This seems like the wrong place to put this logic.

In general, we are *only* using the structures in PCMedia as storage and shutdown. All manipulation
(creation, pairing of audio conduits, setup..) is happening in VCM. Similarly, the logic for pairing
A and V streams should be in VCM. This will also have the advantage that when we have multiple
streams of the same type, we don't need to move a lot of the sync information into here from where
it is present in VCM.

::: media/webrtc/signaling/src/peerconnection/PeerConnectionMedia.h
@@ +206,5 @@
>  
>    nsDOMMediaStream* GetMediaStream() {
>      return mMediaStream;
>    }
> +  void StorePipeline(int aTrack, bool aIsVideo,

A bool here seems very error-prone. We should use an enum instead.

@@ +224,5 @@
>    NS_INLINE_DECL_THREADSAFE_REFCOUNTING(RemoteSourceStreamInfo)
>   private:
>    nsRefPtr<nsDOMMediaStream> mMediaStream;
>    std::map<int, mozilla::RefPtr<mozilla::MediaPipeline> > mPipelines;
> +  std::map<int, bool> mTypes;

In fact, the pipelines already know what type they are, at least via the conduit.
(In reply to Eric Rescorla (:ekr) from comment #5)
> Comment on attachment 708930 [details] [diff] [review]
> add a/v sync to Audio/Video Conduits
> 
> Review of attachment 708930 [details] [diff] [review]:
> -----------------------------------------------------------------
> 
> This seems like the wrong design.... I'd rather see the pairing logic live
> in VCM.

I'll address that.

> 
> ::: media/webrtc/signaling/src/media-conduit/AudioConduit.h
> @@ +161,5 @@
> >  
> >    MediaConduitErrorCode Init(WebrtcAudioConduit *other);
> >  
> > +  int GetChannel() { return mChannel; }
> > +  webrtc::VoiceEngine* GetVoiceEngine() { return mVoiceEngine; }
> 
> This isn't something we generally want people doing. I wonder if it would be
> better if VideoConduit were a friend.

Sure, no problem - though if we're really going that route, a shared MediaDevice that wraps all the Voice/VideoEngines might be better.  I already have a step in that direction as part of refactoring the send/receive merge.

> 
> ::: media/webrtc/signaling/src/media-conduit/VideoConduit.cpp
> @@ +241,5 @@
> > +{
> > +  CSFLogDebug(logTag, "%s Synced to %p", __FUNCTION__, aConduit);
> > +
> > +  if (aConduit) {
> > +    mPtrViEBase->SetVoiceEngine(aConduit->GetVoiceEngine());
> 
> Check for return value.
> 
> @@ +242,5 @@
> > +  CSFLogDebug(logTag, "%s Synced to %p", __FUNCTION__, aConduit);
> > +
> > +  if (aConduit) {
> > +    mPtrViEBase->SetVoiceEngine(aConduit->GetVoiceEngine());
> > +    mPtrViEBase->ConnectAudioChannel(mChannel, aConduit->GetChannel());
> 
> Check for return value, here and below.

Ok.

> 
> @@ +244,5 @@
> > +  if (aConduit) {
> > +    mPtrViEBase->SetVoiceEngine(aConduit->GetVoiceEngine());
> > +    mPtrViEBase->ConnectAudioChannel(mChannel, aConduit->GetChannel());
> > +    // NOTE: this means the VideoConduit will keep the AudioConduit alive!
> > +    mSyncedTo = aConduit;
> 
> This seems like a pretty big architectural change. Are you sure this is
> needed? What happens in the ViE code if you destroy the voice engine that
> you are connected to

Because we're holding the AudioConduit here, that can't happen (per the comment).  Moving to a separate Device structure to hold the VoiceEngine and channels/etc would allow us to let the audioconduit go away (see above).  This isn't a problem in our current usage; we may need to address it in some manner to support full renegotiation (but for that I likely would want the refactor of the Conduit->Engine interface first).
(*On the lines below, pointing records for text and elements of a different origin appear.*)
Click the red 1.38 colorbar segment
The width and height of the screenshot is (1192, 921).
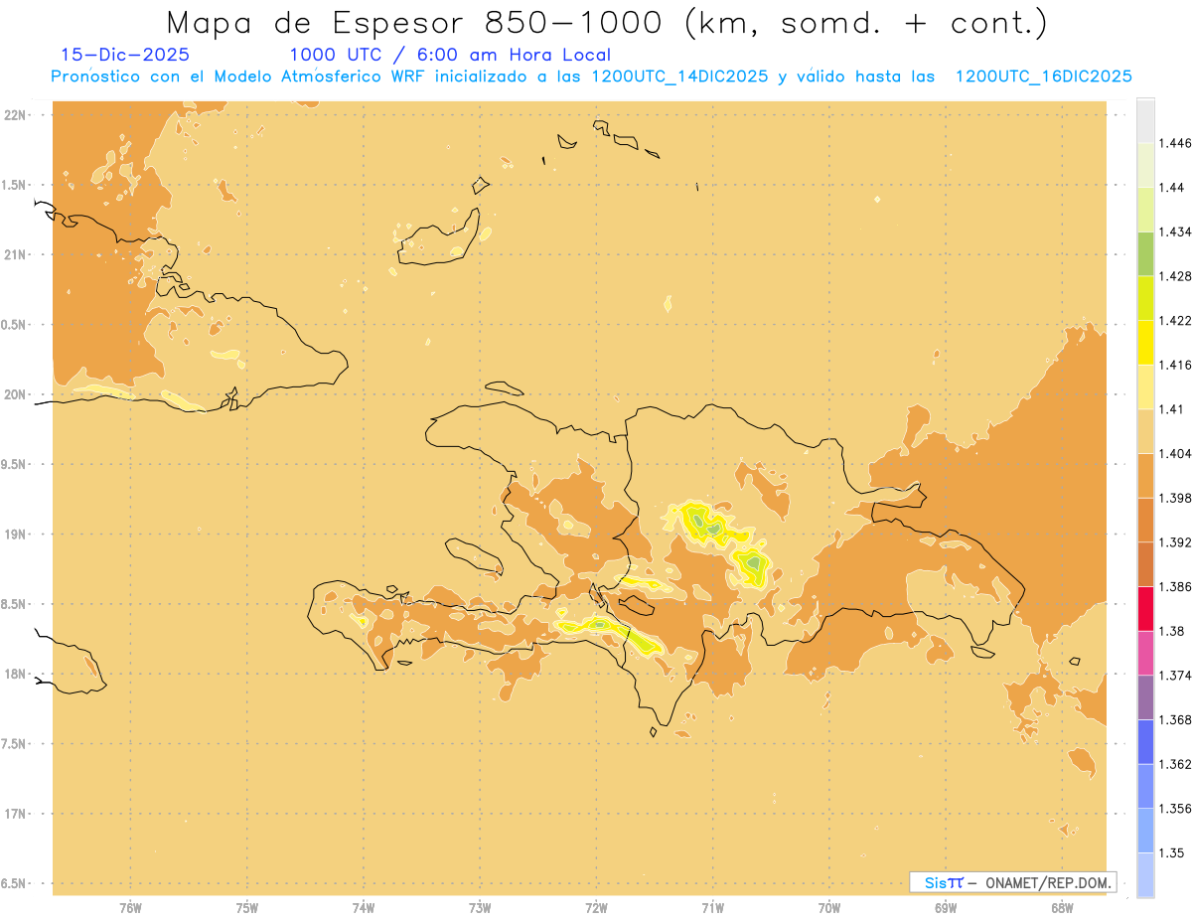(x=1145, y=608)
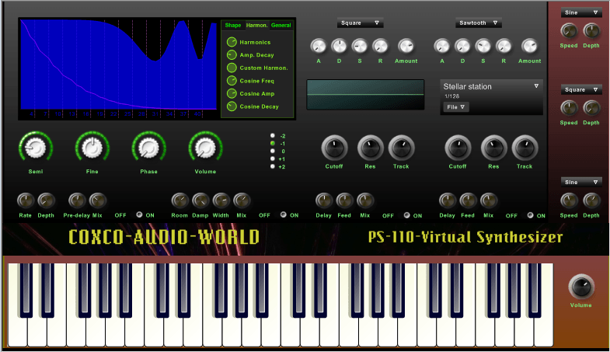610x352 pixels.
Task: Switch to the General tab
Action: point(281,26)
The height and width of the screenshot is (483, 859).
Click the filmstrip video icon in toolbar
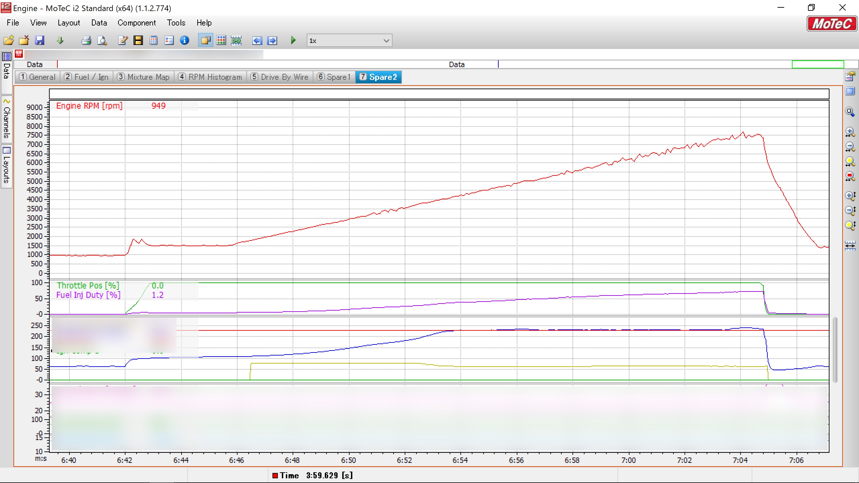[x=138, y=41]
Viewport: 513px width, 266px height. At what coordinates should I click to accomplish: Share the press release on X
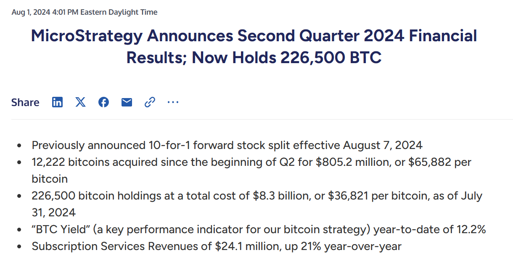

The alternative would be to add pairing ala the receive/transmit audio pairing, and have the audio engine undo the sync when needed - but that would get trickier when we add support for multiple tracks of a type all synced.

I'm already planning to refactor the pairing and at the same time bring VideoConduits into the fold and pair them (right now we fail to send some RTCP's because of lack of VideoConduit pairing), so addressing this in that work makes the most sense.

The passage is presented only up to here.